What is Senior?
As we age, our body obviously changes and it's important that we get the nutrition our body needs based on our age. Surely you would not feed an adolescent baby food- They have/need different diets than a new born or toddler does. It's equally important for a grown adult or senior to eat differently than they did when they were in their 30's. Here are a few tips and commonly asked questions regarding Senior Nutrition:
A Few Facts Seniors And Caregivers Should Know:
1. As activity levels decrease muscle mass often diminishes and therefore reducing the body's energy requirements. What does this mean? Well, if a senior does not adapt and continues to eat the way they did when their body required much more energy they run the risk of becoming obese.
2. On the flip side, many seniors also run the risk of not getting enough nutrients for the body due to appetite changes. It's important to develop a portion controlled diet to ensure the senior gets all the nutrition their body needs. If they aren't using up any energy and never feel hungry or tired, maybe plan some senior friendly exercises (based upon their ability) to get them more active and to build up an appetite.
3. Always check with your doctor before making any diet changes if you are on any medication. Different medicines can affect food intake in different ways; some can cause an upset stomach, some require you to take them with specific foods, while others cannot be mixed with some foods or beverages. Always check with your doctor first!
What Does Eating Healthy Mean?
Eating healthy is basically eating the right amounts of foods to provide the required nutrients to give your body enough energy for daily activities, ensure your body is functioning properly, and prevent illness and maintain longevity.
Specific Nutritional Recommendations for Seniors:
It's helpful to periodically review your diet as you age, especially if you have any medical needs. You should schedule a visit to your doctor so he/she can assist you in creating a diet specifically for you and your individual nutritional needs.

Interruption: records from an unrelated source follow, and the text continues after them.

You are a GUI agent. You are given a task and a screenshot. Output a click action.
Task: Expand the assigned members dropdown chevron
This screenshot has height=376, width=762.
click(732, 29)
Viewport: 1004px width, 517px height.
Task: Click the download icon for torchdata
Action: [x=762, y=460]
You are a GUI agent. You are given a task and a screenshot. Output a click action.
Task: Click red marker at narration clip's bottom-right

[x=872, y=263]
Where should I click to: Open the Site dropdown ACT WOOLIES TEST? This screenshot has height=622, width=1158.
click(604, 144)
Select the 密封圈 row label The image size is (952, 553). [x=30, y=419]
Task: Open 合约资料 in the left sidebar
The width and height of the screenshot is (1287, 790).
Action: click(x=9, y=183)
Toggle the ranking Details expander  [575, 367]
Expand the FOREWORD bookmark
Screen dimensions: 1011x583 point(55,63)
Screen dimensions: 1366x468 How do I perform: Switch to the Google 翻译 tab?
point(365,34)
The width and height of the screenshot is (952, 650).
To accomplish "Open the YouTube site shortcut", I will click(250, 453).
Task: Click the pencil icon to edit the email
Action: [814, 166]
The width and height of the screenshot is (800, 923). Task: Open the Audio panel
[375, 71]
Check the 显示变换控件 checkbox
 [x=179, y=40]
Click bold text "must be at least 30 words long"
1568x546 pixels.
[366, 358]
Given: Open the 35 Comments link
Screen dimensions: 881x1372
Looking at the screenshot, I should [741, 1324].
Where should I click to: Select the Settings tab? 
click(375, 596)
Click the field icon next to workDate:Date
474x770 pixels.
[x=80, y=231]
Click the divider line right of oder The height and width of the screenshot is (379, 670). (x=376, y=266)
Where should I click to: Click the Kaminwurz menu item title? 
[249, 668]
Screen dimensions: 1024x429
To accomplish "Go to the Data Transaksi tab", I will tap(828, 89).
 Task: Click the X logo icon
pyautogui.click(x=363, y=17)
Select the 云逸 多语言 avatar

Here are a few general guidelines:
• Monitor fat intake to maintain healthy cholesterol
• Consume more calcium and vitamin D for strong healthy bones
• Reduce your salt intake to prevent water retention and high blood pressure
• Cut back your intake of sugar and dry foods
• Increase your water intake
• Participate in regular physical activity
The Senior Food Pyramid!:
Yes, indeed there is a food pyramid strictly for our senior citizens of the world! It's very much like the food pyramid you should already be familiar with, only this one is adapted specifically for the different needs of older adults who have a slower metabolism and slightly different nutritional needs.
• Let's start at the base. It is recommended that you drink 8 servings of water a day. (I sure hope you're thirsty!!)
• Next, you should be getting six or less servings of bread, cereal, rice and pasta. (This is less than the traditional food pyramid where it is recommended we get at least six or more servings in this group.)
• Then you should be getting no more than two servings from the fruit group and two - three servings from the vegetable group. (Again, this is less, in fact half, then the traditional food pyramid)
• Now we have the dairy and meat servings. Seniors should get less than two servings from the meat, poultry, fish, beans, and eggs group. And they should also get three servings of milk, yogurt, and cheese.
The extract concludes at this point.